* **DATASET ENTRIES**
= = = =

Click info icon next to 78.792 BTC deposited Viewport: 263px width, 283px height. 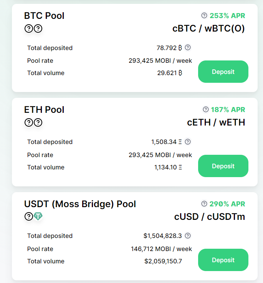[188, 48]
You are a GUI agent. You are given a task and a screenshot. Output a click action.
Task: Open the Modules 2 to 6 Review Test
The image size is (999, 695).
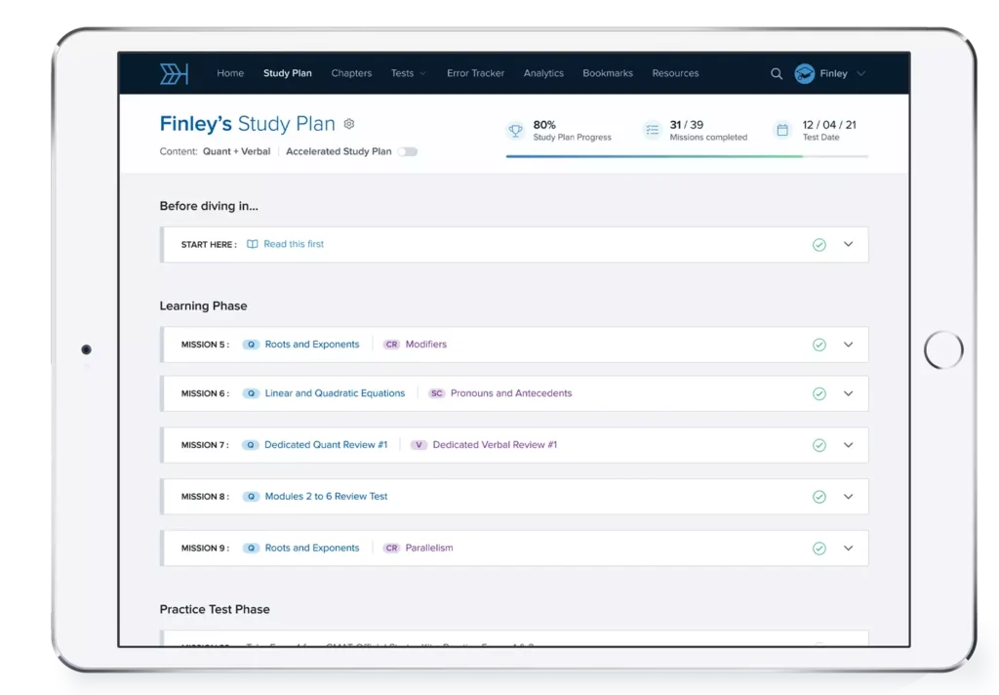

= = = =

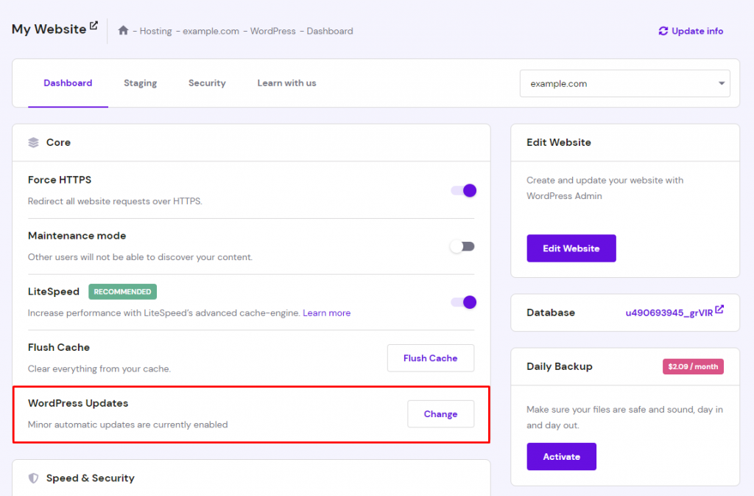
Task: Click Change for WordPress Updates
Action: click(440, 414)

= = = =

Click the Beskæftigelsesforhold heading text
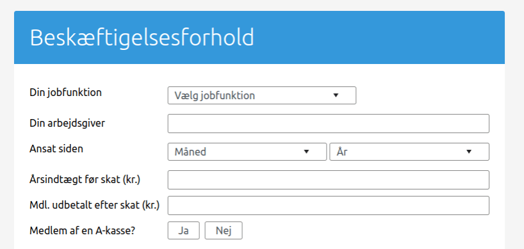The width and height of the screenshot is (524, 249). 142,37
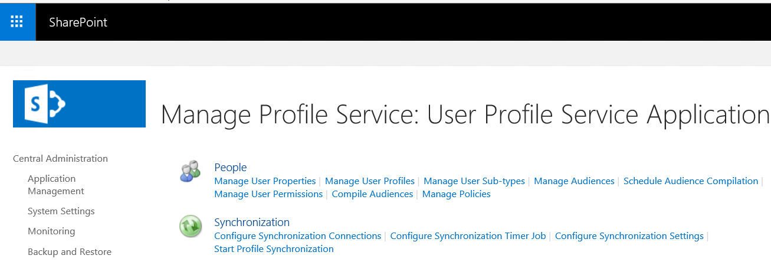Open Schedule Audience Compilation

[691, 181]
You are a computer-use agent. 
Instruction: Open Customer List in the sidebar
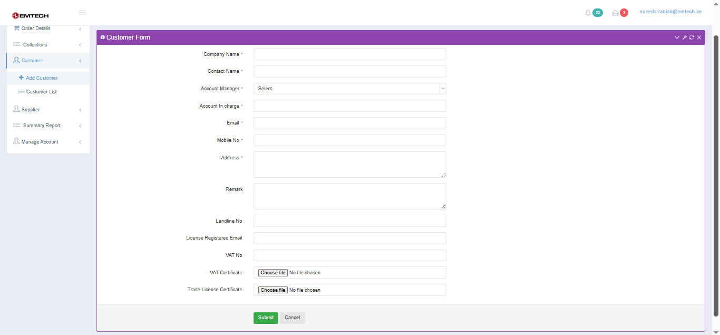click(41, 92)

= = = =

* **WHAT YOU HAVE TO DO**
Check each line of these records for the string "agent" and state only how many lines have it.

* **ANSWER BELOW**
2